Are we over the foreclosure meltdown? Hasn’t the real estate market largely recovered?
In a word, no, the housing market has not fully recovered. Here’s the evidence:
First, the Federal Housing Finance Agency tells us that in November (the last month available at this writing) home prices had increased 5.3 percent during the past year. That’s the good news. The bad news is that real estate values still were 4.5 percent below their 2007 peak.
Second, the Federal Housing Administration has recently cut its annual mortgage insurance premium by 0.5 percent, a huge savings for new borrowers. Why did it take until 2015 to enact such a reduction? Because the FHA is trying to recover from the massive losses that took place with loans insured from 2000 through 2009, years when the program lost money.
Third, Fannie Mae and Freddie Mac now will buy loans with as little as 3 percent down, a big reduction from the previous 5 percent standard. Why the cut? Because “lower wealth borrowers” need help, according to FHFA Director Mel Watt. Actually, though, it’s a way to pump up home sales and loan originations.
Fourth, according to the National Association of Realtors, existing home sales fell 3.1 percent in 2014.
Fifth, according to David M. Blitzer, managing director and chairman of the Index Committee at S&P Dow Jones Indices, “the housing recovery is faltering. While prices and sales of existing homes are close to normal, construction and new home sales remain weak.
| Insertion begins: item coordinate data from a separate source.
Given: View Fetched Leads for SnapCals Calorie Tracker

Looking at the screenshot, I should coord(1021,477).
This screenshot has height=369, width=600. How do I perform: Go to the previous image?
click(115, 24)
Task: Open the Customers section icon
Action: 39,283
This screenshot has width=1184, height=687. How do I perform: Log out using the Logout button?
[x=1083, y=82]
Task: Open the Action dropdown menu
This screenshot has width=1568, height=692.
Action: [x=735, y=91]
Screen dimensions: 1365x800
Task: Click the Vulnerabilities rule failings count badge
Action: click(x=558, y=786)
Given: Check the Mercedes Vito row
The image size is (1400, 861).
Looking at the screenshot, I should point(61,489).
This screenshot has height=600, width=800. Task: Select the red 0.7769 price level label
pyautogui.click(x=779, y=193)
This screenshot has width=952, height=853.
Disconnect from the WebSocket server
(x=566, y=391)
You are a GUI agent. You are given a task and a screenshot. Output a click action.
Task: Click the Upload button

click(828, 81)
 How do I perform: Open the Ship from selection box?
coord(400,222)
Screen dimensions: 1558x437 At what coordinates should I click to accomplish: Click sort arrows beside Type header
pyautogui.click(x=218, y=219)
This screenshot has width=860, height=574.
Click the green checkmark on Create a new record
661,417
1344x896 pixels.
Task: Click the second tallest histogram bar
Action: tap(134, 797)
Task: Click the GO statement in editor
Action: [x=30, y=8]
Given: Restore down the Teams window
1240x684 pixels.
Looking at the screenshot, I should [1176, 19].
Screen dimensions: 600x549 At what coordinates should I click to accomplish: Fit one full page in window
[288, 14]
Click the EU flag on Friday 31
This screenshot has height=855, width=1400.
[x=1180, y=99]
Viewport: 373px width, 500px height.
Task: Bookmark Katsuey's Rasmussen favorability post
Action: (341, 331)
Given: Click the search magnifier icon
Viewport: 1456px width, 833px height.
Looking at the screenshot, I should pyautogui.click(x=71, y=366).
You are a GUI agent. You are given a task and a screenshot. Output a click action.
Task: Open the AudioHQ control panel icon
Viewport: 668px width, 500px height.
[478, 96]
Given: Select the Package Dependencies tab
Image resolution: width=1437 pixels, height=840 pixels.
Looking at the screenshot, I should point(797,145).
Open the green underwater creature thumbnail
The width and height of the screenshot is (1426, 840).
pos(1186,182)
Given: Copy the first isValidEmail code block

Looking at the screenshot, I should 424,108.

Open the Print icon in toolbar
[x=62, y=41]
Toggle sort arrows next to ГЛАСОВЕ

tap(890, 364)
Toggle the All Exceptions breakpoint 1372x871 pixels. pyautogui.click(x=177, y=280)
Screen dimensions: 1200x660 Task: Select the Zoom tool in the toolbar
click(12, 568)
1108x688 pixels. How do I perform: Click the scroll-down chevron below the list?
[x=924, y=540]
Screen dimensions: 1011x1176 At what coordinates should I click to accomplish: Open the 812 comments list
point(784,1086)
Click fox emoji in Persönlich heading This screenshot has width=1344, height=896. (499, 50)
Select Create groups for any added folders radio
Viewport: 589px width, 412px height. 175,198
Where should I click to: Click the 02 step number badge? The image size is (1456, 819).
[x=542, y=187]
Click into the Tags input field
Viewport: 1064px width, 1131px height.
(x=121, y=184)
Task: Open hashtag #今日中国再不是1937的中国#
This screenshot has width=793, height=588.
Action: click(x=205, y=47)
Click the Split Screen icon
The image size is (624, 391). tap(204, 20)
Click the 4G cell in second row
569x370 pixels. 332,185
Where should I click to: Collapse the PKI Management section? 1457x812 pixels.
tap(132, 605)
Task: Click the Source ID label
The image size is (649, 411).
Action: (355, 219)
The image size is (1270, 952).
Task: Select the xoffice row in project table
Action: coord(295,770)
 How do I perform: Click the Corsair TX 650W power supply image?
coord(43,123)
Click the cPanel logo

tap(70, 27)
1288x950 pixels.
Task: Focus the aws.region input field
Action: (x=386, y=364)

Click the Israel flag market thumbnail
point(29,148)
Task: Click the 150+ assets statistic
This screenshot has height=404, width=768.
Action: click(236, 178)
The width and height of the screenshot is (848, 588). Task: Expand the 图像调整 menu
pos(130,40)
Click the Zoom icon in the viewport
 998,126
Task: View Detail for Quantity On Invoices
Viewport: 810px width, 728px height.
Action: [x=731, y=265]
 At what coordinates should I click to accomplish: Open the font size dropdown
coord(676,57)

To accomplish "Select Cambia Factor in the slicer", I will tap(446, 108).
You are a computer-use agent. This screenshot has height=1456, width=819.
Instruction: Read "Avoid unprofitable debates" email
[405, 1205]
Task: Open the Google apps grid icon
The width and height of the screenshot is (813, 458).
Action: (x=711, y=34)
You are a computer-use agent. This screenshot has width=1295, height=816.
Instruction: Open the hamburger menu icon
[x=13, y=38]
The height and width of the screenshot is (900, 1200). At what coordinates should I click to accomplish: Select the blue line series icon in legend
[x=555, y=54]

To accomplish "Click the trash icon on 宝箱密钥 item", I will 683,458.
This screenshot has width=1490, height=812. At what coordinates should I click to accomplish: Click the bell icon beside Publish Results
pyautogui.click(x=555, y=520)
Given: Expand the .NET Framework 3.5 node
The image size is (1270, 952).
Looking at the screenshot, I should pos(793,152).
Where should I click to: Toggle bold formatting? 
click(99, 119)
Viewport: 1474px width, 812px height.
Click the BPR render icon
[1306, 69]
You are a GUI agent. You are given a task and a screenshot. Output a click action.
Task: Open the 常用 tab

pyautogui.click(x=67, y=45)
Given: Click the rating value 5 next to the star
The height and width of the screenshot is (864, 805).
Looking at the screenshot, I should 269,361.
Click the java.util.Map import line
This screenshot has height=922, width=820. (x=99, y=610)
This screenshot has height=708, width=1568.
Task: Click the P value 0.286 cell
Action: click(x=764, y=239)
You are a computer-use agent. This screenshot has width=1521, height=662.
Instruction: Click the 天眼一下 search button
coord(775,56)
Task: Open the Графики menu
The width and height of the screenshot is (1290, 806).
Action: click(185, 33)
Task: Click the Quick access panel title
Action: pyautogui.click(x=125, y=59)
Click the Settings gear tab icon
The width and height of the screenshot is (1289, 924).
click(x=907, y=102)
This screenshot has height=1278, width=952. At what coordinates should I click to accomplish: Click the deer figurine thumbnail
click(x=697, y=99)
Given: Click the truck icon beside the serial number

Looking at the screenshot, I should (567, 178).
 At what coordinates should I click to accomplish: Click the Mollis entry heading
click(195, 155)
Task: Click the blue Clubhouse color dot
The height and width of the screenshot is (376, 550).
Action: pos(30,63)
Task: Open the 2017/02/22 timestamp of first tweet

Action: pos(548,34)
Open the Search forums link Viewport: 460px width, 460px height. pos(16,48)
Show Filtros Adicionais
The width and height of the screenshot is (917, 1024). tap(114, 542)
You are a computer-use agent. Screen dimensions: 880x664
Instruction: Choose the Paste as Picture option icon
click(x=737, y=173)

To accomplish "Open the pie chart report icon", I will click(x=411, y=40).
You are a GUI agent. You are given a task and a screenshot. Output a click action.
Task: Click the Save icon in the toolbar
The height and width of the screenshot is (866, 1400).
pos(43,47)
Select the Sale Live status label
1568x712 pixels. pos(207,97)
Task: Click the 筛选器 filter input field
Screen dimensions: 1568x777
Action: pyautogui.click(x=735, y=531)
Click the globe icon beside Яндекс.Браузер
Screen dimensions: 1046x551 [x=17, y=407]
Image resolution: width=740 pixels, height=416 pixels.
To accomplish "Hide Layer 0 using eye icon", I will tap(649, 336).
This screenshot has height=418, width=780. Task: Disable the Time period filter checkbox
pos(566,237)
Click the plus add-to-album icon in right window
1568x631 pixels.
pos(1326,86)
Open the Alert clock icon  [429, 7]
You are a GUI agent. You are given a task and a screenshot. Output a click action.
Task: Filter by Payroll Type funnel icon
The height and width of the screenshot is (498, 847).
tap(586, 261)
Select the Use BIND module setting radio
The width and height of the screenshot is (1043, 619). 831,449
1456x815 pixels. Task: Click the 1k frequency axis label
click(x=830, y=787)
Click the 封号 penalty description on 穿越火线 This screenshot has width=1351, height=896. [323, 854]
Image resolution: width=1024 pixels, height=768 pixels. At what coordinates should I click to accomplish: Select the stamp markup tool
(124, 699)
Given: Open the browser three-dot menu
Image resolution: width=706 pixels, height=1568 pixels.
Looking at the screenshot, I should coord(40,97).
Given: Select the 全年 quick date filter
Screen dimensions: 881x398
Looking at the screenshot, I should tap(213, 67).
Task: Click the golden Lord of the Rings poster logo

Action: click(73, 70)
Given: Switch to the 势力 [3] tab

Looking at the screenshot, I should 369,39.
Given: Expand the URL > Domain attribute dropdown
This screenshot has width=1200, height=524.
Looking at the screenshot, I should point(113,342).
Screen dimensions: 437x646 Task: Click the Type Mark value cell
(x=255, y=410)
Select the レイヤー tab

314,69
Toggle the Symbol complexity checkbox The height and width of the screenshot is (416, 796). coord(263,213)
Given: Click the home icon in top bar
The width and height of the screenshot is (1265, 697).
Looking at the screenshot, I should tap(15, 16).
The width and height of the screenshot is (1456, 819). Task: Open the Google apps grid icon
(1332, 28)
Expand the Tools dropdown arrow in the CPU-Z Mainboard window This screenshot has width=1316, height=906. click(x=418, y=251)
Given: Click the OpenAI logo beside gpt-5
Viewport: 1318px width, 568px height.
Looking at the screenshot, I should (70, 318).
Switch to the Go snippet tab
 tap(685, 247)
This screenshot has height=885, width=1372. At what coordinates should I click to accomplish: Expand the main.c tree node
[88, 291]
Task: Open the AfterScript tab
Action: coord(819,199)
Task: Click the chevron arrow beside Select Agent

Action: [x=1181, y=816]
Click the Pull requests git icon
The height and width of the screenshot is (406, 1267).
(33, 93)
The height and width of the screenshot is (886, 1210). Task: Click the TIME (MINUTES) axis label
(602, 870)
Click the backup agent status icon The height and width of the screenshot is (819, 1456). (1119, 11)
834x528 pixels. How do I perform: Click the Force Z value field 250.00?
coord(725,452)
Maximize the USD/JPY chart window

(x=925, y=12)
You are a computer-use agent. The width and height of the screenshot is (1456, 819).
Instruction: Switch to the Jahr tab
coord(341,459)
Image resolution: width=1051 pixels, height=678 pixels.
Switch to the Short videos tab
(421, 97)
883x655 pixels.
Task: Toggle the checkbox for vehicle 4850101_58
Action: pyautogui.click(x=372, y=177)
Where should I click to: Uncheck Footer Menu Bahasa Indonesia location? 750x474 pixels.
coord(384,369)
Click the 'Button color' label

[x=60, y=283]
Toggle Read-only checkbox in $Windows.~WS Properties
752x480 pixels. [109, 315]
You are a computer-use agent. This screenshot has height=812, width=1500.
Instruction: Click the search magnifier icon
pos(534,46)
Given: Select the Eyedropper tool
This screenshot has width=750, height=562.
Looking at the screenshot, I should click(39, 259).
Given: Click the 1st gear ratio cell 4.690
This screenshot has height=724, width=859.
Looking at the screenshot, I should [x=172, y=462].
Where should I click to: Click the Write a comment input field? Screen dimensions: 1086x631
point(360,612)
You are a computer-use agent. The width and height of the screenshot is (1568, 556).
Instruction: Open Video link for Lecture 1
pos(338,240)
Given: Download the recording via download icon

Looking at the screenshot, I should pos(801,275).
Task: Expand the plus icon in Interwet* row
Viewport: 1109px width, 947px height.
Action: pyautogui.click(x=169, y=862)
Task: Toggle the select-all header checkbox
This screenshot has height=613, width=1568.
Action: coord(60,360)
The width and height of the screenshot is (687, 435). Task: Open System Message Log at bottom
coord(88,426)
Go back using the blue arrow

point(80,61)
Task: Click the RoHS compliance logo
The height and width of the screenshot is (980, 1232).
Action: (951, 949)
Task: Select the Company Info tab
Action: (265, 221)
Before the current business cycle, any time housing starts were at their current level of about one million at annual rates, the economy was in a recession.”
Blitzer adds that “the softness in housing is despite favorable conditions elsewhere in the economy: strong job growth, a declining unemployment rate, continued low interest rates and positive consumer confidence.”
So, despite the massive dislocations that still echo from 2008 and before, does this mean you should not consider the purchase of real estate? Not at all.
Interest rates are near record lows. Home prices nationwide have yet to reach the levels seen eight years ago, especially when one adjusts for inflation. Significant tax benefits for owners remain in place. Moreover, rental rates are soaring. As Zillow reports, “median rents continued rising nationwide in January, with rental appreciation in some small and even struggling housing markets catching up to the country’s hottest areas.”
The real issue concerns your personal finances and preferences, in addition to your local real estate market. You need to review your options, especially in light of today’s low-rate mortgages that may require less down or have smaller annual insurance costs.